Data records below:

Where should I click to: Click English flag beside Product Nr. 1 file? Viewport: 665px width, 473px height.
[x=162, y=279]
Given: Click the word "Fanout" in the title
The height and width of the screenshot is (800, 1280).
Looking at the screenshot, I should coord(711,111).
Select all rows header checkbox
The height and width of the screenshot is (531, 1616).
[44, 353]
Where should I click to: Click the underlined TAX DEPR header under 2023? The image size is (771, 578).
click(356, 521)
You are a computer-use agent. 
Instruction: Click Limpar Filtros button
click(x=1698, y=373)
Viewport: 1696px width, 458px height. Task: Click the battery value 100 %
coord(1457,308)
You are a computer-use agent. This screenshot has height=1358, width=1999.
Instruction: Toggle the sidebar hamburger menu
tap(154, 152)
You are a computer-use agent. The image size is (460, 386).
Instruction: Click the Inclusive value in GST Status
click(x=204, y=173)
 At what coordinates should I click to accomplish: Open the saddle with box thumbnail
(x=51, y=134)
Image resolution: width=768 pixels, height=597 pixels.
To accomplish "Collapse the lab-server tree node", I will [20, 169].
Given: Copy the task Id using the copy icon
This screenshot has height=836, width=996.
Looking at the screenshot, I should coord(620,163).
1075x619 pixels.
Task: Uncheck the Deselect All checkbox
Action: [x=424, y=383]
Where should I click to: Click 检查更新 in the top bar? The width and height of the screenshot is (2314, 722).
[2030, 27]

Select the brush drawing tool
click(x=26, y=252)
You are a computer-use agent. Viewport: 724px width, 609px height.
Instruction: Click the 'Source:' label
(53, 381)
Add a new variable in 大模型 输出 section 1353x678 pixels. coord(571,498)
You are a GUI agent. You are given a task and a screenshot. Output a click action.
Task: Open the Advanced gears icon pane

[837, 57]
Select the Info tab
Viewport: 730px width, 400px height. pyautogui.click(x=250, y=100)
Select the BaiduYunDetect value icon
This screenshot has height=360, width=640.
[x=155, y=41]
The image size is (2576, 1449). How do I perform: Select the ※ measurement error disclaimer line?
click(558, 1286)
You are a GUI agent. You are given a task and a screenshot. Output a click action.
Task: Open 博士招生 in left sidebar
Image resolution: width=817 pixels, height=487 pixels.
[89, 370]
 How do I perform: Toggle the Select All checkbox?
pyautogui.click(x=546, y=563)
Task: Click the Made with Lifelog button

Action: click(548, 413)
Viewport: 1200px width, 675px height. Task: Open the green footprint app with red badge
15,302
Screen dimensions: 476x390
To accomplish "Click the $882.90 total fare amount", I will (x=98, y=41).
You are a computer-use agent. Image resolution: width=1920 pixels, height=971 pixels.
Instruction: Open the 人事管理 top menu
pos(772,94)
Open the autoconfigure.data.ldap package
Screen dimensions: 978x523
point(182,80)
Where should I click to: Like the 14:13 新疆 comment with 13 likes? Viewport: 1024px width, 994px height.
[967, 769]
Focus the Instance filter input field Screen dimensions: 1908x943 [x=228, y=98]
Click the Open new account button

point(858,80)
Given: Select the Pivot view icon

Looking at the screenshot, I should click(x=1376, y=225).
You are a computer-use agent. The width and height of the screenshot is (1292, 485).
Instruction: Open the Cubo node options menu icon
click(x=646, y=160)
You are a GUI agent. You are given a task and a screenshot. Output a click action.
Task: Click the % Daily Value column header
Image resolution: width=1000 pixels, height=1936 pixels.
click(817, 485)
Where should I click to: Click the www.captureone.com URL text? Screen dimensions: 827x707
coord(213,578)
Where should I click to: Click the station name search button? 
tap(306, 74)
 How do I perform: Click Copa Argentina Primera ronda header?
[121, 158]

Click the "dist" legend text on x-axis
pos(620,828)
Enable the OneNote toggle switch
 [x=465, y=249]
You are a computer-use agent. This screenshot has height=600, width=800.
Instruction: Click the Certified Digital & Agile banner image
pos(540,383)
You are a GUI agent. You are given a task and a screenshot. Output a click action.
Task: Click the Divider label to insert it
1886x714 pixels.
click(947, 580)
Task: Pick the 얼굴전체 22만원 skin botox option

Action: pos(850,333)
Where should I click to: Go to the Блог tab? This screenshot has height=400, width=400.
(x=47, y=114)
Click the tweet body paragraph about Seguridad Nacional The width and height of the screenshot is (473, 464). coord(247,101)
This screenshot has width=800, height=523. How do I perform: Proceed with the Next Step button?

End of Data records.

**Problem to work on**
Exactly as they stand above, retype all of the records.

**Final answer**
Where should I click to: Click English flag beside Product Nr. 1 file? Viewport: 665px width, 473px height.
[x=162, y=279]
Given: Click the word "Fanout" in the title
The height and width of the screenshot is (800, 1280).
Looking at the screenshot, I should coord(711,111).
Select all rows header checkbox
The height and width of the screenshot is (531, 1616).
[44, 353]
Where should I click to: Click the underlined TAX DEPR header under 2023? The image size is (771, 578).
click(356, 521)
You are a computer-use agent. 
Instruction: Click Limpar Filtros button
click(x=1698, y=373)
Viewport: 1696px width, 458px height. Task: Click the battery value 100 %
coord(1457,308)
You are a computer-use agent. This screenshot has height=1358, width=1999.
Instruction: Toggle the sidebar hamburger menu
tap(154, 152)
You are a computer-use agent. The image size is (460, 386).
Instruction: Click the Inclusive value in GST Status
click(x=204, y=173)
 At what coordinates should I click to accomplish: Open the saddle with box thumbnail
(x=51, y=134)
Image resolution: width=768 pixels, height=597 pixels.
To accomplish "Collapse the lab-server tree node", I will [20, 169].
Given: Copy the task Id using the copy icon
This screenshot has height=836, width=996.
Looking at the screenshot, I should coord(620,163).
1075x619 pixels.
Task: Uncheck the Deselect All checkbox
Action: [x=424, y=383]
Where should I click to: Click 检查更新 in the top bar? The width and height of the screenshot is (2314, 722).
[2030, 27]

Select the brush drawing tool
click(x=26, y=252)
You are a computer-use agent. Viewport: 724px width, 609px height.
Instruction: Click the 'Source:' label
(53, 381)
Add a new variable in 大模型 输出 section 1353x678 pixels. coord(571,498)
You are a GUI agent. You are given a task and a screenshot. Output a click action.
Task: Open the Advanced gears icon pane

[837, 57]
Select the Info tab
Viewport: 730px width, 400px height. pyautogui.click(x=250, y=100)
Select the BaiduYunDetect value icon
This screenshot has height=360, width=640.
[x=155, y=41]
The image size is (2576, 1449). How do I perform: Select the ※ measurement error disclaimer line?
click(558, 1286)
You are a GUI agent. You are given a task and a screenshot. Output a click action.
Task: Open 博士招生 in left sidebar
Image resolution: width=817 pixels, height=487 pixels.
[89, 370]
 How do I perform: Toggle the Select All checkbox?
pyautogui.click(x=546, y=563)
Task: Click the Made with Lifelog button

Action: click(548, 413)
Viewport: 1200px width, 675px height. Task: Open the green footprint app with red badge
15,302
Screen dimensions: 476x390
To accomplish "Click the $882.90 total fare amount", I will (x=98, y=41).
You are a computer-use agent. Image resolution: width=1920 pixels, height=971 pixels.
Instruction: Open the 人事管理 top menu
pos(772,94)
Open the autoconfigure.data.ldap package
Screen dimensions: 978x523
point(182,80)
Where should I click to: Like the 14:13 新疆 comment with 13 likes? Viewport: 1024px width, 994px height.
[967, 769]
Focus the Instance filter input field Screen dimensions: 1908x943 [x=228, y=98]
Click the Open new account button

point(858,80)
Given: Select the Pivot view icon

Looking at the screenshot, I should click(x=1376, y=225).
You are a computer-use agent. The width and height of the screenshot is (1292, 485).
Instruction: Open the Cubo node options menu icon
click(x=646, y=160)
You are a GUI agent. You are given a task and a screenshot. Output a click action.
Task: Click the % Daily Value column header
Image resolution: width=1000 pixels, height=1936 pixels.
click(817, 485)
Where should I click to: Click the www.captureone.com URL text? Screen dimensions: 827x707
coord(213,578)
Where should I click to: Click the station name search button? 
tap(306, 74)
 How do I perform: Click Copa Argentina Primera ronda header?
[121, 158]

Click the "dist" legend text on x-axis
pos(620,828)
Enable the OneNote toggle switch
 [x=465, y=249]
You are a computer-use agent. This screenshot has height=600, width=800.
Instruction: Click the Certified Digital & Agile banner image
pos(540,383)
You are a GUI agent. You are given a task and a screenshot. Output a click action.
Task: Click the Divider label to insert it
1886x714 pixels.
click(947, 580)
Task: Pick the 얼굴전체 22만원 skin botox option

Action: pos(850,333)
Where should I click to: Go to the Блог tab? This screenshot has height=400, width=400.
(x=47, y=114)
Click the tweet body paragraph about Seguridad Nacional The width and height of the screenshot is (473, 464). coord(247,101)
This screenshot has width=800, height=523. How do I perform: Proceed with the Next Step button?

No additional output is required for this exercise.